ProphetFuzz

[CCS'24] An LLM-based, fully automated fuzzing tool for option combination testing.

Stars: 65

Visit

ProphetFuzz is a fully automated fuzzing tool based on Large Language Models (LLM) for testing high-risk option combinations with only documentation. It can predict and conduct fuzzing on high-risk option combinations without manual intervention. The tool consists of components for parsing documentation, extracting constraints, predicting combinations, assembling commands, generating files, and conducting fuzzing. ProphetFuzz has been used to uncover numerous vulnerabilities in various programs, earning CVE numbers for confirmed vulnerabilities. The tool has been credited to Dawei Wang and Geng Zhou.

README:

ProphetFuzz

The implementation of the paper titled "ProphetFuzz: Fully Automated Prediction and Fuzzing of High-Risk Option Combinations with Only Documentation via Large Language Model"

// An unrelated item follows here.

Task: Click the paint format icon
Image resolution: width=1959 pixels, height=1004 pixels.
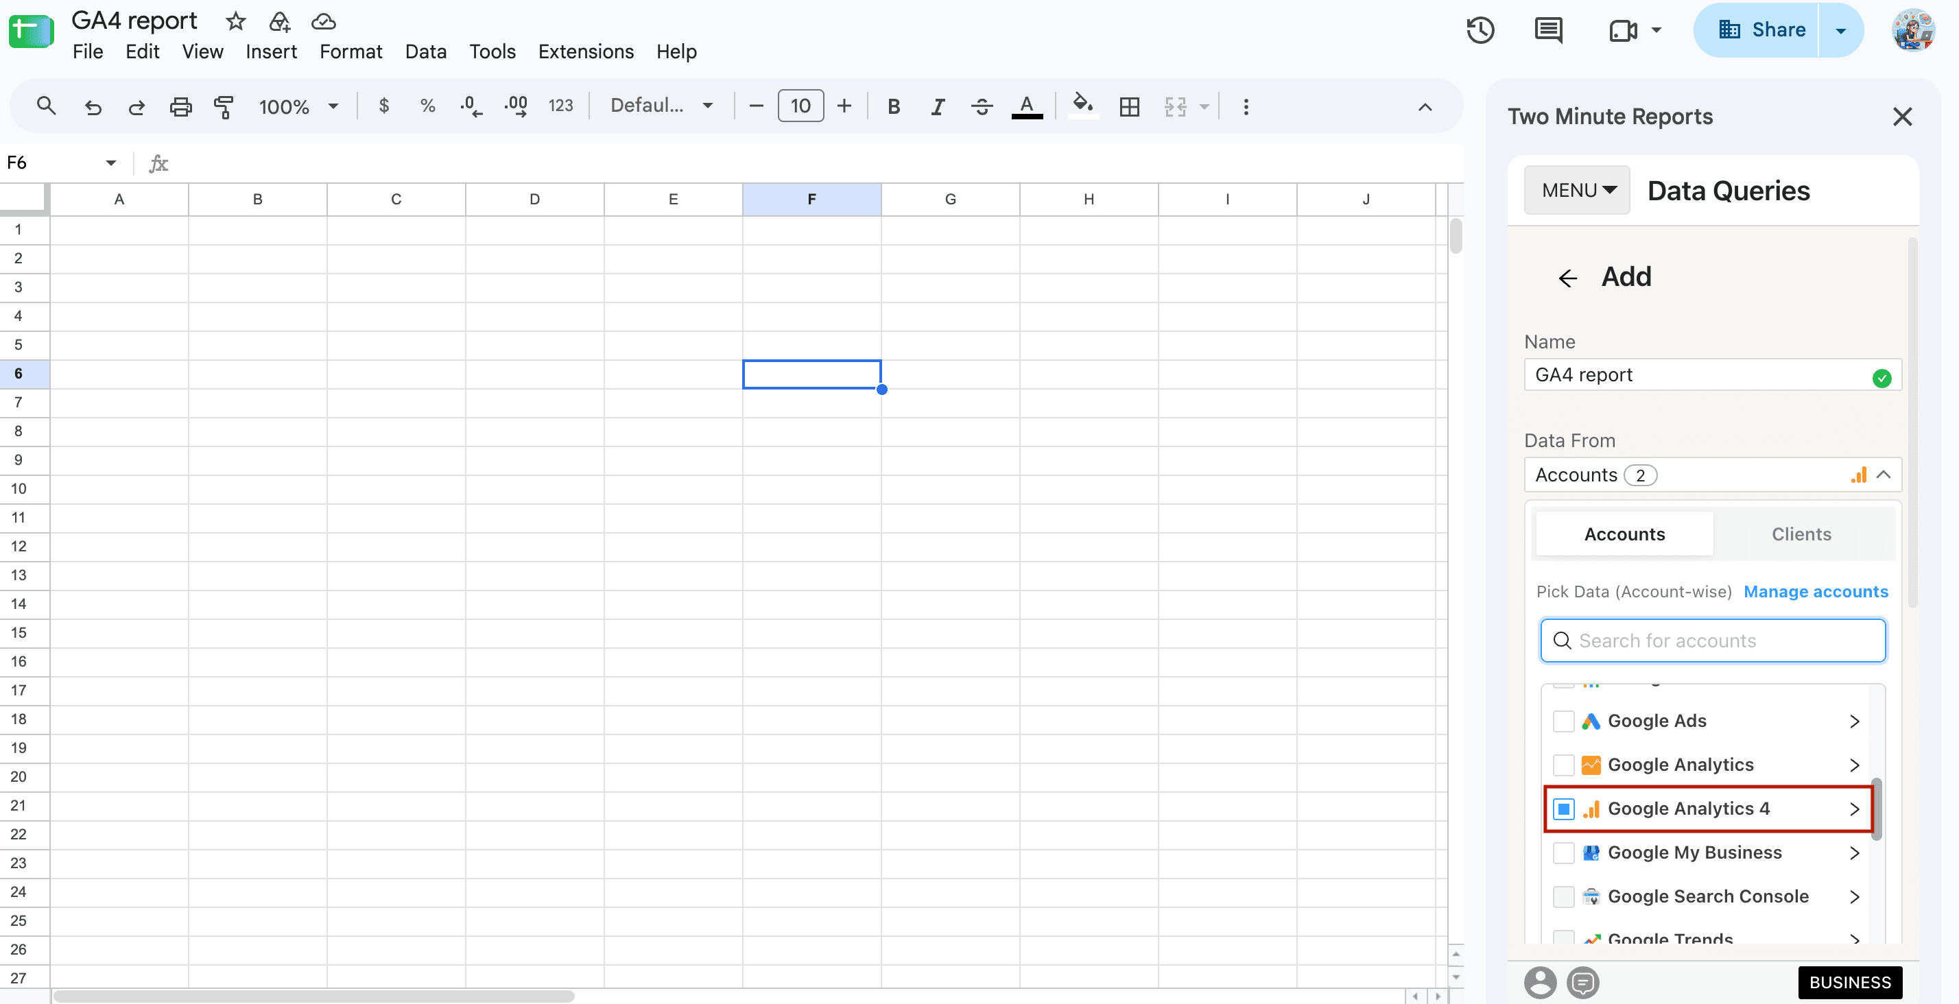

ProphetFuzz is an LLM- based, fully automated fuzzing tool for option combination testing. ProphetFuzz can predict and conduct fuzzing on high-risk option combinations 1 with only documentation, and the entire process operates without manual intervention.

For more details, please refer to our paper from ACM CCS'24.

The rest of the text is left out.